The problem being that once the heroes liberate the passive masses, they remain passive and incapable of heroism. Thus the revolutionary superheroes end up becoming the same kind of oppressors the enemies they overthrew were. That's because they're acting on the identical premises.

This is where Henry Becket and his Conservative Revolution begin. The American Crusader of the Cold War era is now the savior of the American Empire. Now what? Being the black-and-white thinker he is, he can only be offended by the accusation (also thrown at his ancestor Oliver Cromwell) that he is now the oppressor. But he, superheroic defender of Truth, Justice, and the American Way, cannot see himself as anything but the epitome of all that is good and righteous! Therefore, his accusers are by definition evil, in the metaphysical sense. And so he throws the Populists, a category to which the Occupy movement properly belongs, into the same category as the terrorists of Al-Qaeda in America and the Socialist Revolutionary Organization, and sends the United States Police Force (a military branch) to crush them accordingly.

Now you know why Spanner must misdirect.

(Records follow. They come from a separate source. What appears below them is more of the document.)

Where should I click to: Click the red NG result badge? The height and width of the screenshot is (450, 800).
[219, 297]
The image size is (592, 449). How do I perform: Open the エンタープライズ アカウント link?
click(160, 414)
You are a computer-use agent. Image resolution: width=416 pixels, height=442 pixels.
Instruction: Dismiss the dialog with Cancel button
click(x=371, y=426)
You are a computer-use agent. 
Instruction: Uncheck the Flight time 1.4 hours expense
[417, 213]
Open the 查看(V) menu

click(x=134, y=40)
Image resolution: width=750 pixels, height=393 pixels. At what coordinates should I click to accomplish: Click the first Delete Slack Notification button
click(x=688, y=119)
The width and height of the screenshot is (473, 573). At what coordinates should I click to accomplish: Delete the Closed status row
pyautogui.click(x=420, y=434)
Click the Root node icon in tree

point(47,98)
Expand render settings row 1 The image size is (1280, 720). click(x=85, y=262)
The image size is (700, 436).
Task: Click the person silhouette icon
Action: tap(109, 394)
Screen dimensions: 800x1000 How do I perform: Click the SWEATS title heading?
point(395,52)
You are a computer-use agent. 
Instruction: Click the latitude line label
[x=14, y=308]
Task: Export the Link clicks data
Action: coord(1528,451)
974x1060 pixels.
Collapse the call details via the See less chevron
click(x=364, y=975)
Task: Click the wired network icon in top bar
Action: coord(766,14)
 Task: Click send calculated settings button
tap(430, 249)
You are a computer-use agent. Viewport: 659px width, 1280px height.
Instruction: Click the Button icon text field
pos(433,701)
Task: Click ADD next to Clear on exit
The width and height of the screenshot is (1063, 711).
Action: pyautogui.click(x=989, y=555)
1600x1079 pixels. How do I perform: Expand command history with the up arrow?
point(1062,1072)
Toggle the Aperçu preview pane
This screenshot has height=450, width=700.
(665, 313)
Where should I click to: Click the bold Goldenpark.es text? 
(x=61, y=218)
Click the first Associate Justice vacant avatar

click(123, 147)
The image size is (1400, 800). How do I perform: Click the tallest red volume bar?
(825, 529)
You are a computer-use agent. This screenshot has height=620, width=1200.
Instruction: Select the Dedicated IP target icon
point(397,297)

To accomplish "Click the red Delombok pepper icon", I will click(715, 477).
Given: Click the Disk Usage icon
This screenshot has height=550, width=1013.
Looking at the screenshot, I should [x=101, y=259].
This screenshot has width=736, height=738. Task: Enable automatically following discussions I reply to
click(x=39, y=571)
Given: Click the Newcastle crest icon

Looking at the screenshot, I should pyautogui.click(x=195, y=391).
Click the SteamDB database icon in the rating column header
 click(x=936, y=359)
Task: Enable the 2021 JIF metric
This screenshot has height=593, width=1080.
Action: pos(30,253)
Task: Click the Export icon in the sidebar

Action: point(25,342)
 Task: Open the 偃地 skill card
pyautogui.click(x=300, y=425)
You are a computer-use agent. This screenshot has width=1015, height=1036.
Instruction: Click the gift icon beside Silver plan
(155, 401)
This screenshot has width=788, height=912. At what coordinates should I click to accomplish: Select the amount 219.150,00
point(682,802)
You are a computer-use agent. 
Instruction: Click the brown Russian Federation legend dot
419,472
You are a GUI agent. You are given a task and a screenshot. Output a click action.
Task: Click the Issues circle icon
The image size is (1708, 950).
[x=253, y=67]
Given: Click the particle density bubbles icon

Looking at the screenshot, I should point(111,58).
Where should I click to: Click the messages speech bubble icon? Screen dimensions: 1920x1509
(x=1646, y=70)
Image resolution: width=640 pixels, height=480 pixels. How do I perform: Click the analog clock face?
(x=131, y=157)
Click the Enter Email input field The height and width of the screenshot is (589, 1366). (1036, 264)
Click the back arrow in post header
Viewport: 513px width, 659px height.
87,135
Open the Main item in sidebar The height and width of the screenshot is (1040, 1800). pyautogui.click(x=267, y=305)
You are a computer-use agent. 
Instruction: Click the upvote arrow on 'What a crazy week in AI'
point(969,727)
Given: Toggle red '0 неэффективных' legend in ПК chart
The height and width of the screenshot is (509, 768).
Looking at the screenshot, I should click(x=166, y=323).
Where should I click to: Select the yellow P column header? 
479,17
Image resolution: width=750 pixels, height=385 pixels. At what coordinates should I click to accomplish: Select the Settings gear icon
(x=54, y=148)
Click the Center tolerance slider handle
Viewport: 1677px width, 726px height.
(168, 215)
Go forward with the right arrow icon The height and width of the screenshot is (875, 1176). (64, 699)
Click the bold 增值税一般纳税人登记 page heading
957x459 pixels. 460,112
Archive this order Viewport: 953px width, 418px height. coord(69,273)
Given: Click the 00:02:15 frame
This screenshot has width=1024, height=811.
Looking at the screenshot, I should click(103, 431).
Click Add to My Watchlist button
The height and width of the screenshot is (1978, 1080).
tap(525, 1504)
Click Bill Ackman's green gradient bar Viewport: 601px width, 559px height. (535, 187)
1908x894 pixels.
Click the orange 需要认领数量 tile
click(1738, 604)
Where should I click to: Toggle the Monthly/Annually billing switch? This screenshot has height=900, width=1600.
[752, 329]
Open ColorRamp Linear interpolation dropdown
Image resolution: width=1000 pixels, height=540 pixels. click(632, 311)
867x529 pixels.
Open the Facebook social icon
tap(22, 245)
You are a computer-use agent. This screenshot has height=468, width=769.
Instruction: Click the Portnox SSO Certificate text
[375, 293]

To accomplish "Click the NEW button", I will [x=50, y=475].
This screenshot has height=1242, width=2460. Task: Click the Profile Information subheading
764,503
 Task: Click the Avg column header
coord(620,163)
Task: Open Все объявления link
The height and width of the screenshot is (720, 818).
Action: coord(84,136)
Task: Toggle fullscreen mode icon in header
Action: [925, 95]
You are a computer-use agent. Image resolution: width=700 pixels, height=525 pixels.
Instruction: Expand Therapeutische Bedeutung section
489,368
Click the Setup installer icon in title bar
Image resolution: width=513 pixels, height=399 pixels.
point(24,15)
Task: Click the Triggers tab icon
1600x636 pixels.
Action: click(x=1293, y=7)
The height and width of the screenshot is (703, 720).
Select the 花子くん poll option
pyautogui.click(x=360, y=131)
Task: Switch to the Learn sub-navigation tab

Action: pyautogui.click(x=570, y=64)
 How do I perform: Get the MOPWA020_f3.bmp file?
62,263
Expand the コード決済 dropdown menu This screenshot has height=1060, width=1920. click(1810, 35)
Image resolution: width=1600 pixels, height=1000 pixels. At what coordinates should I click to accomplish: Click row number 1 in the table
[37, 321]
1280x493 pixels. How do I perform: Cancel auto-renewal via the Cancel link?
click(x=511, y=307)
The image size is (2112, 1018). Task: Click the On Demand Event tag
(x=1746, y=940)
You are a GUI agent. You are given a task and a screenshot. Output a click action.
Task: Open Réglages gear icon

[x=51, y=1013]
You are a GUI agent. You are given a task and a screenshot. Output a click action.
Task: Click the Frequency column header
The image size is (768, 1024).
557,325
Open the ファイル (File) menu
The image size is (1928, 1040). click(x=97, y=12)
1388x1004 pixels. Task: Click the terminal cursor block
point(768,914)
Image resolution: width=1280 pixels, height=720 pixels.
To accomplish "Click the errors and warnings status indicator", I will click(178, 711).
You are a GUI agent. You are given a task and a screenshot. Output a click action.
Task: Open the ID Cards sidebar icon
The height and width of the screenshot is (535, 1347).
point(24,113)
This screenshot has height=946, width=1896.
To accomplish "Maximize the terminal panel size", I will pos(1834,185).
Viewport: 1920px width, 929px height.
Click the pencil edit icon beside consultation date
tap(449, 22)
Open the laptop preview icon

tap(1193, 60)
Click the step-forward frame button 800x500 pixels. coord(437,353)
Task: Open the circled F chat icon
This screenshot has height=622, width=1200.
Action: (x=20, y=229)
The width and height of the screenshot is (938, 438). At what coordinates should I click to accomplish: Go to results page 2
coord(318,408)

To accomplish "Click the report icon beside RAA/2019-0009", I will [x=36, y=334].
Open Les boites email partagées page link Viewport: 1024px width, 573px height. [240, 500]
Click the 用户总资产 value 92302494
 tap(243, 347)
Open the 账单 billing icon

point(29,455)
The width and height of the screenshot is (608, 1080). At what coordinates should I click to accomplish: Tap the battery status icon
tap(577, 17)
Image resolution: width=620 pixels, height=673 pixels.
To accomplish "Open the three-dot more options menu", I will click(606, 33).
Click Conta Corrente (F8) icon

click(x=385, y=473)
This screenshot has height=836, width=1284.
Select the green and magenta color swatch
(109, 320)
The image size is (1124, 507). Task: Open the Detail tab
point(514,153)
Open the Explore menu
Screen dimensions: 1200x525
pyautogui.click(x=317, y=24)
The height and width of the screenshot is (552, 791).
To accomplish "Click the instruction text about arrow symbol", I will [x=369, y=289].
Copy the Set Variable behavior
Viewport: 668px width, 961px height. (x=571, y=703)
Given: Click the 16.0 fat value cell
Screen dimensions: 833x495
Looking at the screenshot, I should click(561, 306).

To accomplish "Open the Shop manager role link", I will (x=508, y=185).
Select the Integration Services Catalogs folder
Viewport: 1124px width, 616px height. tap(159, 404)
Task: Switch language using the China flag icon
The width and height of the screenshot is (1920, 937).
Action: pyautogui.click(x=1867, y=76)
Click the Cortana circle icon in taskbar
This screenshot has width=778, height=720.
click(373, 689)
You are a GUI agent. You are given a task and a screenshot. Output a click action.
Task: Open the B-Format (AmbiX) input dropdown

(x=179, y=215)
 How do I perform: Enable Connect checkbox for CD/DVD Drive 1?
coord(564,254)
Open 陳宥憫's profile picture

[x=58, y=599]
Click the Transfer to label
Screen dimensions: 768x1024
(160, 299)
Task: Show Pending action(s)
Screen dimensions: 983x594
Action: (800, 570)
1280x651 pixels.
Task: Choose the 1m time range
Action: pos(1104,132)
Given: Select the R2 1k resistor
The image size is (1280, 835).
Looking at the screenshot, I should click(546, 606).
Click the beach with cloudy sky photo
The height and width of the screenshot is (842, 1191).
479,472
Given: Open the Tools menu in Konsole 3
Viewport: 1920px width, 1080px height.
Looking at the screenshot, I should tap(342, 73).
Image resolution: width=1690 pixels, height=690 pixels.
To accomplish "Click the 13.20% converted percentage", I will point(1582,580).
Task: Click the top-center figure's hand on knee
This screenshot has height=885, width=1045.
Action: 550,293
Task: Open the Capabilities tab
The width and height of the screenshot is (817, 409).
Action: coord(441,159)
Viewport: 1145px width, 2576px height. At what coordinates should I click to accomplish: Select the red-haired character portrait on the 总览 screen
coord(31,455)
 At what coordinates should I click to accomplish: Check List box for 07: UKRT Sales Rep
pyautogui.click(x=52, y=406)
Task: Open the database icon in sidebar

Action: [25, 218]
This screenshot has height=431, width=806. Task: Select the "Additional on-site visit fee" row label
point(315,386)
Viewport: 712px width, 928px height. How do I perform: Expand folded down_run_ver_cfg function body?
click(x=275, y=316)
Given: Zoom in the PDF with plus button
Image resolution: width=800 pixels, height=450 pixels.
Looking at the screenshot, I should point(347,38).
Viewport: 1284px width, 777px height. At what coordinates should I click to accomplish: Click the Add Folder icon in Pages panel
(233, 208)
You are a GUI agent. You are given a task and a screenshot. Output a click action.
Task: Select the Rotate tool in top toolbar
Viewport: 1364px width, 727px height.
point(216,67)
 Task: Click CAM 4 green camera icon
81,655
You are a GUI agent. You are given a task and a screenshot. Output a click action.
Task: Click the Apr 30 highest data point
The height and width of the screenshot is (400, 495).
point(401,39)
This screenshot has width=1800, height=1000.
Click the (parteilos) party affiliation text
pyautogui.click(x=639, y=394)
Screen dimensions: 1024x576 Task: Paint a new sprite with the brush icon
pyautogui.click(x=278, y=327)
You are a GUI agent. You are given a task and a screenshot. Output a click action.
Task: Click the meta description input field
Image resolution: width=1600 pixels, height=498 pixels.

The right-wing vanguardist tyranny of revolutionary righteousness, which could as easily have been left-wing (Green Arrow instead of Batman, the Proletarian instead of the American Crusader), has no tolerance of the unheroic masses; nor can it see them as anything but the passive instrument of the enemy left- (or right-)wing vanguardist tyranny of revolutionary righteousness. It's a black-and-white double bind. Into this stalemate, Spanner throws his monkeywrench.

Now here is the key to understanding Spanner — let's think dialectically, the way Marxists were supposed to once upon a time:
  1. Thesis: the oppressive Corporatist System.
  2. Antithesis: the terrorist program of violent heroic resistance.
  3. Synthesis: the collective revolt of the masses, properly against both sides.
The relevant trope is, of course, Take a Third Option. The choice between tyranny and terrorism is lose-lose. The only way out is for the masses to stop being passive and taking control of society for themselves, in effect telling the tyrants and the terrorists to butt out or face the consequences. Only the "threat from below", the "mundanes", despised and feared by tyrants and terrorists alike, can pull a successful and genuine revolution.

Spanner is really the epic clash between two kinds of heroes: those (both right-wing revolutionaries and left-wing counterrevolutionaries) who believe that only heroes deserve to rule and the unheroic may not even deserve to exist, and those who in effect sacrifice their own heroism in order to call the masses to action. The latter are the protagonists and the heroes of Spanner. To Shira, Jennifer, and Karen, Batman and Bane are just the two sides of Two-Face's defaced coin.

Little writes: "Who is Batman in this context? The dream of a technocratic solution to a problem of social contradictions." What I learned from John Ralston Saul is that the one-size-fits-all technocratic solution eventually ends up being worse than the problem. Little also admits that he agrees with both the tyrants and the terrorists when they insist that the working masses are passive, petty, and malicious "sheeple".

Now a Voltaire quote goes: "When the masses begin to reason, all is lost!" Enter a certain charismatic Charmer with an apparently unrealistic confidence that she can wake the sleepers up...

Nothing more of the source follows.